Technically, you simply cannot tell a creature to "use a legendary action" as those don't exist in-character; you'd instead have to describe what you want the creature to do and then the GM would determine how that plays out. This is the case for mind control in general, and this is no exception.

When you tell a monster to do something, perhaps the easiest way for them to do that would be by using their legendary, lair, or other sorts of actions. Whether the creature actually uses these is the GM's decision because the game's rules are silent here. There's no exacting description or definition of the extent of what you can force a creature to do through generic commands.

That said, let's look at dominate monster more closely:

While the creature is charmed, you have a telepathic link with it as long as the two of you are on the same plane of existence. You can use this telepathic link to issue commands to the creature while you are conscious (no action required), which it does its best to obey. You can specify a simple and general course of action, such as "Attack that creature," "Run over there," or "Fetch that object." If the creature completes the order and doesn't receive further direction from you, it defends and preserves itself to the best of its ability.

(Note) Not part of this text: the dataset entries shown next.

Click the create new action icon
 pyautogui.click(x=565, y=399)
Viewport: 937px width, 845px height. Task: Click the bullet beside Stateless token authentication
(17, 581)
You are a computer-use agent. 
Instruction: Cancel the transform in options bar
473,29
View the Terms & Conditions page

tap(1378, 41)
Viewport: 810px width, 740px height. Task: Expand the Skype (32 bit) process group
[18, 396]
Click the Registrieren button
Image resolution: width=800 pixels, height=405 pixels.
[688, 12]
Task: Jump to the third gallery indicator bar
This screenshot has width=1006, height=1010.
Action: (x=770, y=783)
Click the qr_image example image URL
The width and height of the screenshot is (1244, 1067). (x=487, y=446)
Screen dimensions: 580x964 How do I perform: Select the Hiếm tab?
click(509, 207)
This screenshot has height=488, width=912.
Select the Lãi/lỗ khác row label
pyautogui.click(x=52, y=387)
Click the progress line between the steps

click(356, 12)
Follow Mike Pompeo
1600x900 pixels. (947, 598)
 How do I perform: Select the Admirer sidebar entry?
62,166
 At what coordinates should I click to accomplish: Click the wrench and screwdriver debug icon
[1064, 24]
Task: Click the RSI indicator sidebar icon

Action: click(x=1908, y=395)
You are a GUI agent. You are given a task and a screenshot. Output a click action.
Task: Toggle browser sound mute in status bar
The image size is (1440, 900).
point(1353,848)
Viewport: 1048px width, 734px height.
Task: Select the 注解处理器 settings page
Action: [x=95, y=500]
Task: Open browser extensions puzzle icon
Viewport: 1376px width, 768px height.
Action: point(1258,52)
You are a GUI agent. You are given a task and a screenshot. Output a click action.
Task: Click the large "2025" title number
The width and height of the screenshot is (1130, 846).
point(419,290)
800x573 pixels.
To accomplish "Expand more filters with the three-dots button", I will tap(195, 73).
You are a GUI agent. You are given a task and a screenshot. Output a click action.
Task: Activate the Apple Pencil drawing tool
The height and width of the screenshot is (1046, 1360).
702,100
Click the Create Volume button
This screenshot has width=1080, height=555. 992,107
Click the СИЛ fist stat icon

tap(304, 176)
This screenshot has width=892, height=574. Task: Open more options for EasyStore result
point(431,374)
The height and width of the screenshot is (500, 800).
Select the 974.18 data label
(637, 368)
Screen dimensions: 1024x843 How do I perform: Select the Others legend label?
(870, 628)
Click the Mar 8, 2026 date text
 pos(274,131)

You can use your action to take total and precise control of the target. Until the end of your next turn, the creature takes only the actions you choose, and doesn't do anything that you don't allow it to do. During this time, you can also cause the creature to use a reaction, but this requires you to use your own reaction as well.

You cannot specifically tell a monster to use a particular legendary, lair, or other sort of action because that command would be far more specific than a general course of action. In order to do this, you would have to take total and precise control of the target, which the spell explicitly allows you to do. Then you would have to describe what you want the creature to do and the GM would narrate the results.

However, again, if the generic course of action is best carried out through specific actions it will fall to the GM to determine what actually happens at the table. This is the case for almost every single command you could give - the GM determines what happens.

Similarly, the Necromancy Wizard's Command Undead feature says that the creature "obeys your commands". What this means, what you can command it to do, the amount of knowledge you have about its available actions, and the precision allowed in your commands is entirely going to be up to the GM.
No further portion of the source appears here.